657 sayılı Devlet Memurları Kanunu’nun 94. maddesinin birinci fıkrasında, “Devlet memuru bağlı olduğu kuruma yazılı olarak müracaat etmek suretiyle memurluktan çekilme isteğinde bulunabilir. Mezuniyetsiz veya kurumlarınca kabul edilen mazereti olmaksızın görevin terk edilmesi ve bu terkin kesintisiz 10 gün devam etmesi halinde, yazılı müracaat şartı aranmaksızın, çekilme isteğinde bulunulmuş sayılır.” hükmüne yer verilmiştir.

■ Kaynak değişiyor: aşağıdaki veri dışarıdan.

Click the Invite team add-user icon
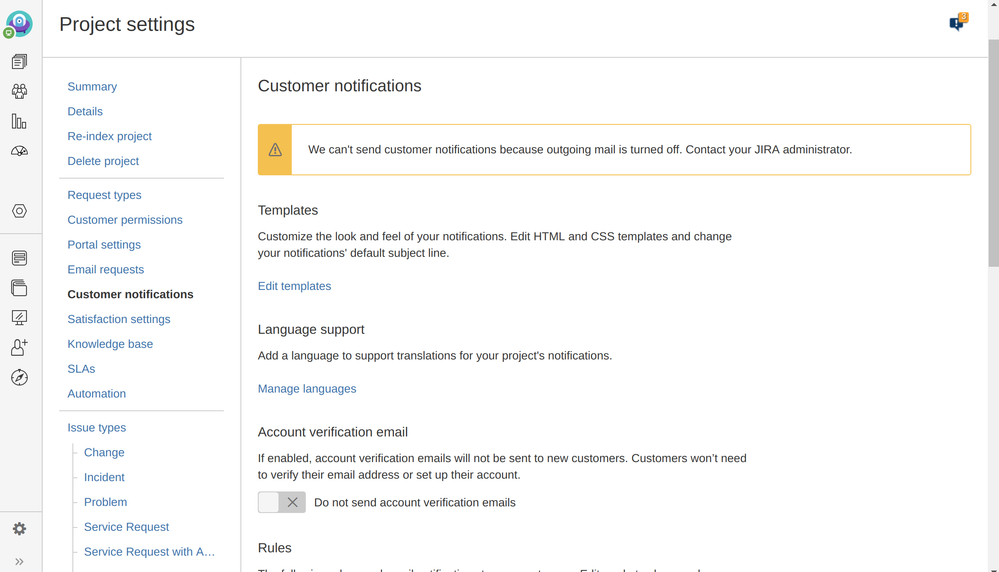Screen dimensions: 999x572 point(19,347)
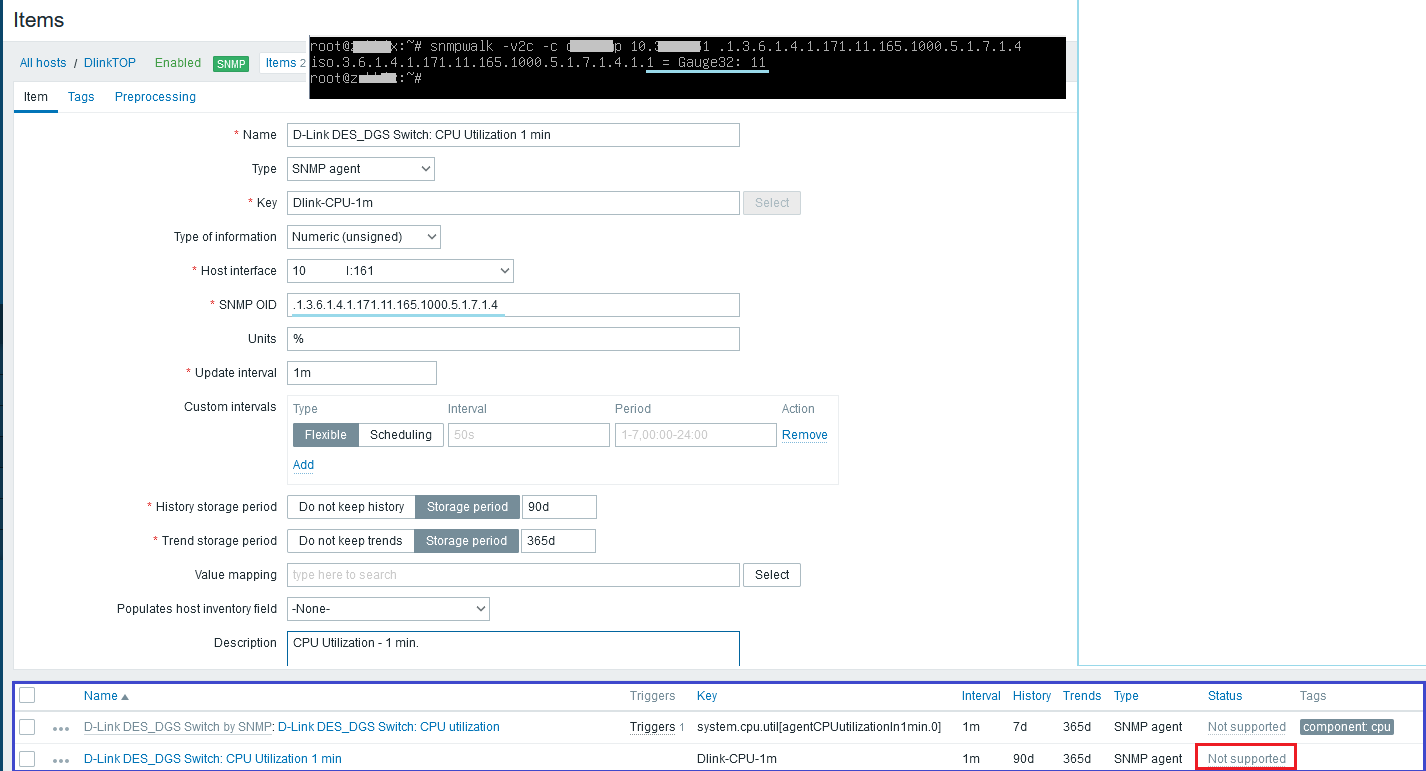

29/10/2011 tarihli ve 28099 sayılı Resmi Gazete’de yayımlanarak yürürlüğe giren Devlet Memurlarına Verilecek Hastalık Raporları İle Hastalık ve Refakat İznine İlişkin Usul ve Esaslar Hakkında Yönetmelik’in “Hastalık izni verilmesi” başlıklı 7. maddesinin beşinci fıkrasında, “Bu Yönetmelik ile tespit edilen usûl ve esaslara uyulmaksızın alınan hastalık raporlarına dayanılarak hastalık izni verilemez. Hastalık raporlarının bu Yönetmelik ile tespit edilen usûl ve esaslara uygun olmaması hâlinde bu durum memura yazılı olarak bildirilir. Bu bildirim üzerine memur, bildirimin yapıldığı günü takip eden gün göreve gelmekle yükümlüdür. Bildirim yapıldığı hâlde görevlerine başlamayan memurlar izinsiz ve özürsüz olarak görevlerini terk etmiş sayılarak haklarında 657 sayılı Kanun ve özel kanunların ilgili hükümleri uyarınca işlem yapılır.” hükmü, altıncı fıkrasında “Hastalık izni verilebilmesi için hastalık raporlarının, geçici görev ve kanunî izinlerin kullanılması durumu ile acil vakalar hariç, memuriyet mahallindeki veya hastanın sevkinin yapıldığı sağlık hizmeti sunucularından alınması zorunludur.” hükmü yer almaktadır.

HUKUKİ DEĞERLENDİRME:

Devlet Memurlarına Verilecek Hastalık Raporları İle Hastalık ve Refakat İznine İlişkin Usul ve Esaslar Hakkında Yönetmeliğin 7. maddesinin altıncı fıkrası uyarınca davacının göreve gelmediği günlere ilişkin sağlık raporlarını görev mahalli veya sevkinin yapıldığı sağlık hizmeti sunucularından almadığı anlaşılmakla birlikte, anılan yönetmeliğin 7. maddesinin beşinci fıkrası gereği olarak kamu görevlilerinin Yönetmelik ile öngörülen usullere aykırı biçimde sağlık raporu almaları halinde bu durumun kendilerine yazılı olarak bildirilmesinin gerektiği, yazılı bildirim üzerine görevine başlamayan kamu görevlisinin izinsiz ve özürsüz olarak görevini terk etmiş sayılacağı, buna karşın kendisine yazılı bir bildirimde bulunulmayan davacının izinsiz ve özürsüz olarak görevini terk ettiğinden bahisle görevden çekilmiş sayılmasına ilişkin dava konusu işlemde hukuka ve mevzuata uyarlık bulunmamaktadır.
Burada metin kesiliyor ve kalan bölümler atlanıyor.